Saved entries
----
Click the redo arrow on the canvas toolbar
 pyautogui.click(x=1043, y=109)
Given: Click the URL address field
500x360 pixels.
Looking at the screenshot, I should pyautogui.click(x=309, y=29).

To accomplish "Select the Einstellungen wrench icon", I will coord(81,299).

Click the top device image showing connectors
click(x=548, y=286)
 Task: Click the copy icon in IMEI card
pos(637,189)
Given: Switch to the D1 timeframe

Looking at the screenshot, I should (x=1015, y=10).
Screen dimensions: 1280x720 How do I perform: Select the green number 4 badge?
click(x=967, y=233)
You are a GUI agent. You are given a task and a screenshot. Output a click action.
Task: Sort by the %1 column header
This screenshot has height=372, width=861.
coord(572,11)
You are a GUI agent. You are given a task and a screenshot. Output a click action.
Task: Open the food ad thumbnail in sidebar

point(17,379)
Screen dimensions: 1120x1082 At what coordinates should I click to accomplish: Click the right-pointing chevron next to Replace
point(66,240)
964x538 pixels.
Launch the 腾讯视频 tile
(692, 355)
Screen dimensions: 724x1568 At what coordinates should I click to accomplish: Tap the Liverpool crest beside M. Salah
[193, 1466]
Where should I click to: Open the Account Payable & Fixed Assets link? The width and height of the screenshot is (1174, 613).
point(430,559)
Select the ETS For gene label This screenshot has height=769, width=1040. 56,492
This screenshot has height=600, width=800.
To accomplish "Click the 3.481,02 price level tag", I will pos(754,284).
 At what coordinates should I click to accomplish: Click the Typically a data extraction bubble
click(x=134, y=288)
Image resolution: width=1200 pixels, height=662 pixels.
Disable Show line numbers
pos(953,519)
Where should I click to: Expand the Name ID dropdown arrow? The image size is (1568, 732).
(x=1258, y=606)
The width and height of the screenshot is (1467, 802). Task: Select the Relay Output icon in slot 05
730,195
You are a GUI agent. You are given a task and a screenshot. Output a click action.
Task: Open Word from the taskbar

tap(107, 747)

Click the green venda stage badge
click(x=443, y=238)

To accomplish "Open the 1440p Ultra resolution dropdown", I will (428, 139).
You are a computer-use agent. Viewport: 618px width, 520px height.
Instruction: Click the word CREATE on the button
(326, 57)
----
**Your instructions:**
Count the lines of these entries that hold the string "will", and give only that number.

**Solution:**
3